::: Data for processing :::
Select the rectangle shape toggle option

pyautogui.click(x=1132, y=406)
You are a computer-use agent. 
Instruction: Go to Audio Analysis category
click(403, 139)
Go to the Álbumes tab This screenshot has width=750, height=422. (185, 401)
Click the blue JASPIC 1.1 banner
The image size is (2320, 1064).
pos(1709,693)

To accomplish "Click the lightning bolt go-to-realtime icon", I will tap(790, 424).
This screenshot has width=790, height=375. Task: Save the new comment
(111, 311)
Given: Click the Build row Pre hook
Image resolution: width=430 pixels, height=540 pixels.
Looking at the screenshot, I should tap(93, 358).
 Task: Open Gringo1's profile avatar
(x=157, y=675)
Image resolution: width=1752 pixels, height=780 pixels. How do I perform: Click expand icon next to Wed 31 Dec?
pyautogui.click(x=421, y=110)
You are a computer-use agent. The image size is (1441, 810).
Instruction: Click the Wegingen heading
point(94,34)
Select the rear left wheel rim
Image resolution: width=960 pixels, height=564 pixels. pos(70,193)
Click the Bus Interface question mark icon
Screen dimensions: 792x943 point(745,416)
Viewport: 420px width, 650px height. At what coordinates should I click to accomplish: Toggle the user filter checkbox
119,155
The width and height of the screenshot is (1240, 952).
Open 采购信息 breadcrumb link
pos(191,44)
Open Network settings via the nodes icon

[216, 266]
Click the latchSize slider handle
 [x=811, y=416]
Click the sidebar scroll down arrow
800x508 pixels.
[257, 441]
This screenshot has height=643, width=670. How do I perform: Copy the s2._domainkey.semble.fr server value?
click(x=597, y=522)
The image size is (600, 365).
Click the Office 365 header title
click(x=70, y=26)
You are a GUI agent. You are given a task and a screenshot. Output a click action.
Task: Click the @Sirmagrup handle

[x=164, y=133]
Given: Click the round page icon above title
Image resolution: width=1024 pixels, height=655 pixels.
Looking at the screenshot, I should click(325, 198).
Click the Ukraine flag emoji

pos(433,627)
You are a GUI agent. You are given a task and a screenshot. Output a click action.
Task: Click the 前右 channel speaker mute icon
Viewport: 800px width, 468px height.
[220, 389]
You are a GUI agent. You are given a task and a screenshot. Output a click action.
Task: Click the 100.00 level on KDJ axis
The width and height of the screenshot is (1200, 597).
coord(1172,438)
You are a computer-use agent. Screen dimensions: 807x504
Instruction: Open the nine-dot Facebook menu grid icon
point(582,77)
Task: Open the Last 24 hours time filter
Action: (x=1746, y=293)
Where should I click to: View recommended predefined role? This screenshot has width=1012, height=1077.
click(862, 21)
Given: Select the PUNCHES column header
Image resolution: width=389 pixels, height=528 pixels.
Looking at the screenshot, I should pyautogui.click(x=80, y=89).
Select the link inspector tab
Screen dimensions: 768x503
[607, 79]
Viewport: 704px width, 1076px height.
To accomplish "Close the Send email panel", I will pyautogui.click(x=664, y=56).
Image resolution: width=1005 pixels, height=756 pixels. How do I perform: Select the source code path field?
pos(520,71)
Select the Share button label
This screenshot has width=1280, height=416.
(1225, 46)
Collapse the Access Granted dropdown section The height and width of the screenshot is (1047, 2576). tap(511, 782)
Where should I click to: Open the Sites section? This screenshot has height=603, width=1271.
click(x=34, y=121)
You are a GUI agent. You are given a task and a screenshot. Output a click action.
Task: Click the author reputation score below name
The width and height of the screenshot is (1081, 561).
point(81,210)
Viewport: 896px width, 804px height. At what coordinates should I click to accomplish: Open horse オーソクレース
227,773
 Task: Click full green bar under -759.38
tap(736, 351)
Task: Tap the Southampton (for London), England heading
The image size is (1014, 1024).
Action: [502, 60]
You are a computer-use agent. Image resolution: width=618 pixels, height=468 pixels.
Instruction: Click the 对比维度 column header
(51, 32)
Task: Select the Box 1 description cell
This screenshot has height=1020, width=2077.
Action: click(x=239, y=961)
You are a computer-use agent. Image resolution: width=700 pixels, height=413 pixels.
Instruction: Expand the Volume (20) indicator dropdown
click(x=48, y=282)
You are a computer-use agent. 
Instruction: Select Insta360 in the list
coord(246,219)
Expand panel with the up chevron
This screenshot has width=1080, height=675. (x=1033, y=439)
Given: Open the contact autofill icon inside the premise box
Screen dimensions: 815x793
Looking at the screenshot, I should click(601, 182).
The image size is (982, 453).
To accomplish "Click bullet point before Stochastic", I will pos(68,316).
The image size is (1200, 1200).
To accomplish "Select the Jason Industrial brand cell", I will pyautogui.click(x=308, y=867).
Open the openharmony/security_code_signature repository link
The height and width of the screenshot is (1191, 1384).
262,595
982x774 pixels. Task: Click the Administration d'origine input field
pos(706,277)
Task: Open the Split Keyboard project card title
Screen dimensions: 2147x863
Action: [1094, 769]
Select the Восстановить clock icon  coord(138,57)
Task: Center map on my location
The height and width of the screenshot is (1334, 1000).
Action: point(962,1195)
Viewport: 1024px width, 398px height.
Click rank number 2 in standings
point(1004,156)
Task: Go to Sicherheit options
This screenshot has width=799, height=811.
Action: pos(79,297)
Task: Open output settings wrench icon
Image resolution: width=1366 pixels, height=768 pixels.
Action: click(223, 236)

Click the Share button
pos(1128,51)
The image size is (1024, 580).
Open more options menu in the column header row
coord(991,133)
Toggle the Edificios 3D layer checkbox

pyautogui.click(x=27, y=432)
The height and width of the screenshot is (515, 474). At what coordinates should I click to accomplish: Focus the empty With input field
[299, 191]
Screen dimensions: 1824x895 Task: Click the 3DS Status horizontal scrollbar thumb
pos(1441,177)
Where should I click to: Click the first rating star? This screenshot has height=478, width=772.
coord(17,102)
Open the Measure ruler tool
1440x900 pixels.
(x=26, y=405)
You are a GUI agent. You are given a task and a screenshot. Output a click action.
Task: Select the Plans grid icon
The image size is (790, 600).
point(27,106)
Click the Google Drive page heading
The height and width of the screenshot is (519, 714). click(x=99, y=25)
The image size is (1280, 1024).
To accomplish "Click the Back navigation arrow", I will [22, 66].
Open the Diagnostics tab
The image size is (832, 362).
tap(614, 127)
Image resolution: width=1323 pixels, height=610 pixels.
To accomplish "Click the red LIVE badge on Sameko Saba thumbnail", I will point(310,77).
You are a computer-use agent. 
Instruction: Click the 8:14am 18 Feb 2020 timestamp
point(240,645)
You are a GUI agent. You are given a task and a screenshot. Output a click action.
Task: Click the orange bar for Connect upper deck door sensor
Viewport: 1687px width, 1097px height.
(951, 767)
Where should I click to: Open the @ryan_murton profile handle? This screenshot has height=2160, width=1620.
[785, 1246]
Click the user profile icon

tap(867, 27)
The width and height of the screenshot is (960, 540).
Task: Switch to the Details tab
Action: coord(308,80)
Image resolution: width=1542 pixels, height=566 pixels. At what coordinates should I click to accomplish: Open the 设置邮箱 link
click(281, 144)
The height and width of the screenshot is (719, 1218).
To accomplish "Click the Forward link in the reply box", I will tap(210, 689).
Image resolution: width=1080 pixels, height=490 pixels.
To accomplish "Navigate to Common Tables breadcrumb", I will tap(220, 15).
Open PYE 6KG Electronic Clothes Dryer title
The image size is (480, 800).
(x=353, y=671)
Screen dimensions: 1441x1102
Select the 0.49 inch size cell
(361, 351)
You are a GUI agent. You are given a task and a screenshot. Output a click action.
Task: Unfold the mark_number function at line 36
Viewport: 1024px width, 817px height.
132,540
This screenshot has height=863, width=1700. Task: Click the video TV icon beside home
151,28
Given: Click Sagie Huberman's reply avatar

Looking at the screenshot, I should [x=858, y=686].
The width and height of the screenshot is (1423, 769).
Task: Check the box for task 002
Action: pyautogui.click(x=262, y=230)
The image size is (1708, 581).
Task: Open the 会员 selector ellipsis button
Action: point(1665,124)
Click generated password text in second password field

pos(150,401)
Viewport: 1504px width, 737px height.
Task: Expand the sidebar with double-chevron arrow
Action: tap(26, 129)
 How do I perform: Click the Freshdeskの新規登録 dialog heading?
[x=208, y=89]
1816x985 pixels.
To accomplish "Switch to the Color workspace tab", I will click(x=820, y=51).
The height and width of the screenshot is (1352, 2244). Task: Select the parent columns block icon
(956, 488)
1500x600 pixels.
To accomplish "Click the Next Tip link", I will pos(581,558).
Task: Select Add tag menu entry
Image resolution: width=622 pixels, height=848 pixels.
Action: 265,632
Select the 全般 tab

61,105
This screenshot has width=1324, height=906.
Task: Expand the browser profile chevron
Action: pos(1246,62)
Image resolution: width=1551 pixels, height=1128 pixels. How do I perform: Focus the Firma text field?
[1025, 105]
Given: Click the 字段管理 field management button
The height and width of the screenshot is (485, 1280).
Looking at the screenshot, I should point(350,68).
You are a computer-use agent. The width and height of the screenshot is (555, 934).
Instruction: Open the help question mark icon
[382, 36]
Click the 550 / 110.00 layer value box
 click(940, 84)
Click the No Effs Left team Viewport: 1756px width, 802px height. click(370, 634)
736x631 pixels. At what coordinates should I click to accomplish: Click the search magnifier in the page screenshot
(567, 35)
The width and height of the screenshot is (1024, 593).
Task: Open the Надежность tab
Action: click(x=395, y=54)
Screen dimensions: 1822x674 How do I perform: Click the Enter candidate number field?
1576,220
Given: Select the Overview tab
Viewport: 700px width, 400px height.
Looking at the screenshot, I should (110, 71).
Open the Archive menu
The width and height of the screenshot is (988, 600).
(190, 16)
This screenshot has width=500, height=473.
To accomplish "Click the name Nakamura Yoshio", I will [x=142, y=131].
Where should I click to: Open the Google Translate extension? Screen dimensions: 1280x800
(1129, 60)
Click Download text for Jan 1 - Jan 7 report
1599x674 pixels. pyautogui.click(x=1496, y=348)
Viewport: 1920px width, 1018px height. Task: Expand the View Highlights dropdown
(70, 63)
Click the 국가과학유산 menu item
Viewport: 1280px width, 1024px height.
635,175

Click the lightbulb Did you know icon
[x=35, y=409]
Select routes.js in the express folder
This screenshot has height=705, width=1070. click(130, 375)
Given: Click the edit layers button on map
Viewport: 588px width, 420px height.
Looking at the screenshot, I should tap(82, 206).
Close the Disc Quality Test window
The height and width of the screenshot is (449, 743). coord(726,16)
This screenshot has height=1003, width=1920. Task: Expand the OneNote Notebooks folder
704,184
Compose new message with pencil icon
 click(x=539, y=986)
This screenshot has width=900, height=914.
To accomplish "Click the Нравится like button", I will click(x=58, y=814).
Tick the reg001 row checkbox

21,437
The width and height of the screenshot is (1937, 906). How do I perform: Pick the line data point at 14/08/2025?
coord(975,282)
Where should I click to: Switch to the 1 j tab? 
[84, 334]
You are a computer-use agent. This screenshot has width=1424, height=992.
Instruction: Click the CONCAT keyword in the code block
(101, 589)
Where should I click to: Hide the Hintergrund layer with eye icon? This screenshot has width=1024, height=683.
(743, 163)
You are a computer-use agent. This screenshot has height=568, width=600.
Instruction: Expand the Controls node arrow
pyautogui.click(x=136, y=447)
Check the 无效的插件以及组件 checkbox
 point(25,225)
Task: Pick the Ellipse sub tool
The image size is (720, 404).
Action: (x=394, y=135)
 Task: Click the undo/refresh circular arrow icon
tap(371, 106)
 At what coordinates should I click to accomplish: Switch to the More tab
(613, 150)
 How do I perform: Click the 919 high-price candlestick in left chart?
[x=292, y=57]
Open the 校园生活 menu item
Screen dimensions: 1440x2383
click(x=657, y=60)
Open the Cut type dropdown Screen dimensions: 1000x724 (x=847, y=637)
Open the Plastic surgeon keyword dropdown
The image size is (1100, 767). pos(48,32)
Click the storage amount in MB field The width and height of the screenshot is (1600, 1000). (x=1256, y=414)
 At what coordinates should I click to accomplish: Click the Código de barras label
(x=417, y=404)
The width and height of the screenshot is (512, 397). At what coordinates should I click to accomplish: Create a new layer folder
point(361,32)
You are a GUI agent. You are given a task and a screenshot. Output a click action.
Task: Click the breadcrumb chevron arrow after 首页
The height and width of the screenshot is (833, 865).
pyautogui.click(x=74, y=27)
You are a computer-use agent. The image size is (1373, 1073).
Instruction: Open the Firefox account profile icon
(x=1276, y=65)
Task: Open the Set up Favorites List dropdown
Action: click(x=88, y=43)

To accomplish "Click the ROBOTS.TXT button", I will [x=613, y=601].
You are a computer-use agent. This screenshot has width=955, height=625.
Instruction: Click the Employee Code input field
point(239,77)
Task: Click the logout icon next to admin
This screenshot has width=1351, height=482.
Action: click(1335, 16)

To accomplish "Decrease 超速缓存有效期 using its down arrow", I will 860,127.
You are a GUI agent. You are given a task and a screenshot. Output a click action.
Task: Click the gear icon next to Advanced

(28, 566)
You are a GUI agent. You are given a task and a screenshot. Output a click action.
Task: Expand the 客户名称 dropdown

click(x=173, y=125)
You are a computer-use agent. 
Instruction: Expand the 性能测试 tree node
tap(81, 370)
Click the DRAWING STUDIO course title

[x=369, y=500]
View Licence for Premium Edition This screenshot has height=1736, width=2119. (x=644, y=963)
:::
Work required ▸ Return a copy of each line in the records above that has "item" in it.

Answer section ▸
Click the 국가과학유산 menu item
Open the 校园生活 menu item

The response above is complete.